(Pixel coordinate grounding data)
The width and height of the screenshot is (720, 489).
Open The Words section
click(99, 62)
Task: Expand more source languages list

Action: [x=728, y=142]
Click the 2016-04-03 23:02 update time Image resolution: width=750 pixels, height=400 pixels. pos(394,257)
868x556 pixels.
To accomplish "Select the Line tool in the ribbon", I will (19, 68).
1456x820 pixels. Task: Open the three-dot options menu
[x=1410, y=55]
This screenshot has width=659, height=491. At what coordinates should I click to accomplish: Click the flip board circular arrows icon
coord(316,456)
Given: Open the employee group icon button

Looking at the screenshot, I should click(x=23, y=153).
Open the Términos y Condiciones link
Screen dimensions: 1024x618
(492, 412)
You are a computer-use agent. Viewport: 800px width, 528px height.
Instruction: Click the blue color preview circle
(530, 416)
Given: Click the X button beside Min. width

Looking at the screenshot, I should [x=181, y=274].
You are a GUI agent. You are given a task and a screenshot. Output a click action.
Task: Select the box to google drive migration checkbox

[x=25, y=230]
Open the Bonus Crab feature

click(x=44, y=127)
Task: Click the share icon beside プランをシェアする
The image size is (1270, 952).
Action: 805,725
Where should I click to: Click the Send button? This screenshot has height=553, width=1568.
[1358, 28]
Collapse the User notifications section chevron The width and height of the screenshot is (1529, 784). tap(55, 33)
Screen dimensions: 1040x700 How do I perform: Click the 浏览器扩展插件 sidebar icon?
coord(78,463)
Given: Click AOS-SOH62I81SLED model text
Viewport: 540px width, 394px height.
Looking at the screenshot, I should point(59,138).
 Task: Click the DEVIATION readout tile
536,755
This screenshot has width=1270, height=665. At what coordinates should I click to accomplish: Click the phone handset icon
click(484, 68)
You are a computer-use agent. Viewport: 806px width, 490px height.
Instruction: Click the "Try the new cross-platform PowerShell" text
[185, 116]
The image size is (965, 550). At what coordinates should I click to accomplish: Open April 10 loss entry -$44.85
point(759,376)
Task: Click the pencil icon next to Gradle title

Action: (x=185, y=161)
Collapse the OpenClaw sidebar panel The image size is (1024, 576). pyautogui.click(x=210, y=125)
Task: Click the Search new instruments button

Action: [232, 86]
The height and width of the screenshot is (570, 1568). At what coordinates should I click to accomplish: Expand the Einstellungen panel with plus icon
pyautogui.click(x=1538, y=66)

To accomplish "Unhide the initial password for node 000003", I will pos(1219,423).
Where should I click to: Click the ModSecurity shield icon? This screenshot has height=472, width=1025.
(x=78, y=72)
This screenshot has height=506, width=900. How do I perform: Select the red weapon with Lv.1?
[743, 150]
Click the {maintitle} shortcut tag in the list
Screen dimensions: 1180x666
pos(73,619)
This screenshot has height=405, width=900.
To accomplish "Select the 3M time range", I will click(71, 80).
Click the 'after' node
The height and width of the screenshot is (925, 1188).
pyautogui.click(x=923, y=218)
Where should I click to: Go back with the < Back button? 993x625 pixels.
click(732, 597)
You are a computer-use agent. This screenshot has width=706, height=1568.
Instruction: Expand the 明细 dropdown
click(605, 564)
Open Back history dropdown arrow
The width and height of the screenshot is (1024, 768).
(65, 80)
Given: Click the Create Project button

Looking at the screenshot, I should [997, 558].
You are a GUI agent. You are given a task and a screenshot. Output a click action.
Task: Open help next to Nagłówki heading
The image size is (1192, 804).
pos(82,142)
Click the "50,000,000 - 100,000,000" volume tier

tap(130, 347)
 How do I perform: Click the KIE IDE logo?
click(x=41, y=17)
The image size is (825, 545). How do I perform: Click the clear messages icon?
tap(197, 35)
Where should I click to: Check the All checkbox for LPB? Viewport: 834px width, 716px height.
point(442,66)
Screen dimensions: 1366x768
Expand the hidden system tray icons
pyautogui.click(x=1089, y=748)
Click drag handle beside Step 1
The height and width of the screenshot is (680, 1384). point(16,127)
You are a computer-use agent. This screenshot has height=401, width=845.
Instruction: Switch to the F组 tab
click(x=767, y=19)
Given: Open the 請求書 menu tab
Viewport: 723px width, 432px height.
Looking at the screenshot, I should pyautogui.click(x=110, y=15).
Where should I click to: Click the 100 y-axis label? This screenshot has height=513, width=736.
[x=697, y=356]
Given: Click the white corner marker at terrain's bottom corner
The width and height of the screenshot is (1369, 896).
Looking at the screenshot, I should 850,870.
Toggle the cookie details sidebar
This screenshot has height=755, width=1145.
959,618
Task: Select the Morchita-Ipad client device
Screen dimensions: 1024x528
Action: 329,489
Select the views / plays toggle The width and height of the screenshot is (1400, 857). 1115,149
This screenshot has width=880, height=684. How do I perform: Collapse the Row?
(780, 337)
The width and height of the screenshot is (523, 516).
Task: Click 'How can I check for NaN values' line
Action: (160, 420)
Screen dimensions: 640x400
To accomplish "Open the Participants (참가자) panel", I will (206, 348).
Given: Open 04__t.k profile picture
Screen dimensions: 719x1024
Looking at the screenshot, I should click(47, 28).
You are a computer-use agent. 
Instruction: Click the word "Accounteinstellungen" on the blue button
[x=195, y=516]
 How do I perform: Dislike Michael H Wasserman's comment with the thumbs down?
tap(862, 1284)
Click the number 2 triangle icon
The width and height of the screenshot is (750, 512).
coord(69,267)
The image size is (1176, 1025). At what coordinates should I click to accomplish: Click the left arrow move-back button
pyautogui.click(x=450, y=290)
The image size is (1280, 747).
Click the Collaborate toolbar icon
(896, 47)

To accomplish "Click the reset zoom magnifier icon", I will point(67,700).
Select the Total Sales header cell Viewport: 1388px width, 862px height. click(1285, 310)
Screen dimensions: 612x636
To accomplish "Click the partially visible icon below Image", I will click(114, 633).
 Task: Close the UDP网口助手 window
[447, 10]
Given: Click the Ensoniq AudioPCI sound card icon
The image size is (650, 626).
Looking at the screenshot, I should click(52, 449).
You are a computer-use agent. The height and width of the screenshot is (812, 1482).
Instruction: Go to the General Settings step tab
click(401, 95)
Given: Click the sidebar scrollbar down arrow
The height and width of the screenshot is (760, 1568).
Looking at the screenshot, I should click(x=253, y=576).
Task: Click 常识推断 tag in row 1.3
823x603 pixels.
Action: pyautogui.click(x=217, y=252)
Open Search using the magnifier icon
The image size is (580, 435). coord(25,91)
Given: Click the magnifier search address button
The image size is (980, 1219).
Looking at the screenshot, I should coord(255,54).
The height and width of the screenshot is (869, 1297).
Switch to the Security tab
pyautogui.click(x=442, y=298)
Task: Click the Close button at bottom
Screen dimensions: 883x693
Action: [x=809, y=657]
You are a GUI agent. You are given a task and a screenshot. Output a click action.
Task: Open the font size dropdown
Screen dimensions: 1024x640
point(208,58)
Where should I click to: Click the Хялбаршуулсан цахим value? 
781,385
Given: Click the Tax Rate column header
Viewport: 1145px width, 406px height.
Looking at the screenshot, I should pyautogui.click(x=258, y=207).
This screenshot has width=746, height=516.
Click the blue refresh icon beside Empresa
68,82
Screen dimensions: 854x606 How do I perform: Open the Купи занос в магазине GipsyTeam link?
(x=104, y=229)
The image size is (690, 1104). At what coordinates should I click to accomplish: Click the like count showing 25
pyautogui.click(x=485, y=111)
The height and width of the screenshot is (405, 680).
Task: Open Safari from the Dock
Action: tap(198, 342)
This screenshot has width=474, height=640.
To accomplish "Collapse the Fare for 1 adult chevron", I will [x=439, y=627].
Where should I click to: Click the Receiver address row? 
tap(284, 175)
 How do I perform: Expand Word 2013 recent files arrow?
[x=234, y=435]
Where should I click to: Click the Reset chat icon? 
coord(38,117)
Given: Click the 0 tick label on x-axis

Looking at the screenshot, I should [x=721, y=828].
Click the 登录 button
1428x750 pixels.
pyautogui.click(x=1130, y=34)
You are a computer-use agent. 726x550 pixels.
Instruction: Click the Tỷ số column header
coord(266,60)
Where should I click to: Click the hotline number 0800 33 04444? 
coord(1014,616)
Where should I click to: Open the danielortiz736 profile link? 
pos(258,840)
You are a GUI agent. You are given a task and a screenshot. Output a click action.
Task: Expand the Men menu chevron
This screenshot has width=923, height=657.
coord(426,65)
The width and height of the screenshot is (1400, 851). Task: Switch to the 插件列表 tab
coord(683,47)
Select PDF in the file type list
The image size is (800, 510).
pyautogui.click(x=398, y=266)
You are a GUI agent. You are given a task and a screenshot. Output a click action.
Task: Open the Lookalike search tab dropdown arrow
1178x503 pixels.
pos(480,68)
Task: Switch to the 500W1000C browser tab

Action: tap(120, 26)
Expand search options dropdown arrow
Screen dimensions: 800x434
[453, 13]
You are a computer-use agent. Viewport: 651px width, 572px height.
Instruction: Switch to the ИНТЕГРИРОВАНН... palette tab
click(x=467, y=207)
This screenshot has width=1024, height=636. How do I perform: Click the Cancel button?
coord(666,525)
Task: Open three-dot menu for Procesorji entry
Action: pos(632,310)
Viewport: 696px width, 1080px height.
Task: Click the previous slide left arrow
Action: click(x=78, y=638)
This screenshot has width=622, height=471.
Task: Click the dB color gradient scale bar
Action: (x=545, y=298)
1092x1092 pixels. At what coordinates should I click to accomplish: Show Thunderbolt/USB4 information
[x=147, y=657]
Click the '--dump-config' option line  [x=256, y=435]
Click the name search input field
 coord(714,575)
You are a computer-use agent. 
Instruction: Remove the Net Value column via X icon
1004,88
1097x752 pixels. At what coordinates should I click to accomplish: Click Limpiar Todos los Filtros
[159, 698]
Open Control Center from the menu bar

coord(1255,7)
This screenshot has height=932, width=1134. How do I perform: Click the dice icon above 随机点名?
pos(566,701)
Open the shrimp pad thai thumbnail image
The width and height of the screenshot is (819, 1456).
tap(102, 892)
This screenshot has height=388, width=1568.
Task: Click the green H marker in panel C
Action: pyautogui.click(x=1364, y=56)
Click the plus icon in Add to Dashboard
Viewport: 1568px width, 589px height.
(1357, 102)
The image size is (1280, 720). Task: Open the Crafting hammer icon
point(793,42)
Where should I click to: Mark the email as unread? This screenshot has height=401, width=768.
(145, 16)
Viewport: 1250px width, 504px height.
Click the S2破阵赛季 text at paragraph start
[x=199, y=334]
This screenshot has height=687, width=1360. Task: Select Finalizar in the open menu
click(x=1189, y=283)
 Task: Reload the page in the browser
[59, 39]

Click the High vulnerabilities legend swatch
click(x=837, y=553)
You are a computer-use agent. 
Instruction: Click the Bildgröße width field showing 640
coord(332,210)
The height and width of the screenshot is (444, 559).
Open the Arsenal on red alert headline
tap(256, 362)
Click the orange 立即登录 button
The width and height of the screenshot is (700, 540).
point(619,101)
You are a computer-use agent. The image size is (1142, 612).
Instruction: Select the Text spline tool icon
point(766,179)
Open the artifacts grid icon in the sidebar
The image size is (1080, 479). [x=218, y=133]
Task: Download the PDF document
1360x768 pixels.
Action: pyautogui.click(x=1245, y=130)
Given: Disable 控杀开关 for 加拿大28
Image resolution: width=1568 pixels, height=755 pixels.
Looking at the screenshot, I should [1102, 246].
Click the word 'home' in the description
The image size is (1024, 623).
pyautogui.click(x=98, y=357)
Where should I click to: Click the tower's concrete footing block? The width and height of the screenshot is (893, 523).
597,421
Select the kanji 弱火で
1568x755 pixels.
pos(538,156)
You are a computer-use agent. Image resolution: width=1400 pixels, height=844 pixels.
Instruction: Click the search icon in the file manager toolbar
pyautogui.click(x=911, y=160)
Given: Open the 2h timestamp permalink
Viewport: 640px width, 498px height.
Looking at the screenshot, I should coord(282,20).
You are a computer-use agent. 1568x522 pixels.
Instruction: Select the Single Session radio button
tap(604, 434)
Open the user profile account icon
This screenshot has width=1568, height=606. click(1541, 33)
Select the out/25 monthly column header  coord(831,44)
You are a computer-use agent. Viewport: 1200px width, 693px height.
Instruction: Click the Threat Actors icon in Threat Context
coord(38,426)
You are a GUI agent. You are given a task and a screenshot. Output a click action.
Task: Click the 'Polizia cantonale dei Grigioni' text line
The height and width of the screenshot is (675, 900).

• [Assignment] Going through the entries above, show each line that contains "bottom".

• [Task answer]
Given: Click the white corner marker at terrain's bottom corner
Task: Click the Close button at bottom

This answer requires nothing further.